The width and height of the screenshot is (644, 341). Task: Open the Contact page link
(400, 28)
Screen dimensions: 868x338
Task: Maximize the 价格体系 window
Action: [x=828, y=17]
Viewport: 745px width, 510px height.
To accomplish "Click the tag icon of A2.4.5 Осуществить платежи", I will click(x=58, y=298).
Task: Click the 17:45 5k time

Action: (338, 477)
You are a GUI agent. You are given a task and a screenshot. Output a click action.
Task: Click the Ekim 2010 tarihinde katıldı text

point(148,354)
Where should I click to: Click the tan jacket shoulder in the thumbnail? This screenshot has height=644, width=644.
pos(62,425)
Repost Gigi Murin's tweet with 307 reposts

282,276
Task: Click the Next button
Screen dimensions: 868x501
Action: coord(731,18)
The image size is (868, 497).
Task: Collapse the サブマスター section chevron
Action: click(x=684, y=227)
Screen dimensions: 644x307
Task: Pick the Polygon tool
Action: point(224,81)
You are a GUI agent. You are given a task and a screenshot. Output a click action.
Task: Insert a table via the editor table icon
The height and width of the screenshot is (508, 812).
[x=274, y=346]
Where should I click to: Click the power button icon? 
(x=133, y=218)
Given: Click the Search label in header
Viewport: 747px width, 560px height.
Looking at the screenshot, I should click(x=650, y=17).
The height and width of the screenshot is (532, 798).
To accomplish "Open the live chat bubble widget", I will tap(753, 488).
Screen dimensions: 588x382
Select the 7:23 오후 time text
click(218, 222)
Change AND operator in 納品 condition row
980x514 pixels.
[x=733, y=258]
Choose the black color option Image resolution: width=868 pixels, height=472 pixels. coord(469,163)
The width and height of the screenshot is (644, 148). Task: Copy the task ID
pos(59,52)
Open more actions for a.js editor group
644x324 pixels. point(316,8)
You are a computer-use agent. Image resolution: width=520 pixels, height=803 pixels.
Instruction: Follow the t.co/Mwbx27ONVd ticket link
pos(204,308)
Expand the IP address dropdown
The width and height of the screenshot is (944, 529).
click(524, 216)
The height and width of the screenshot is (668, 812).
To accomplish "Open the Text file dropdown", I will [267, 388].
= = = = =
## Assignment:
Go through the material line by line. Show each line that contains the string "will".

## Answer to this problem:
To accomplish "Click the tag icon of A2.4.5 Осуществить платежи", I will click(x=58, y=298).
To accomplish "Open the live chat bubble widget", I will tap(753, 488).
To accomplish "Open the Text file dropdown", I will [267, 388].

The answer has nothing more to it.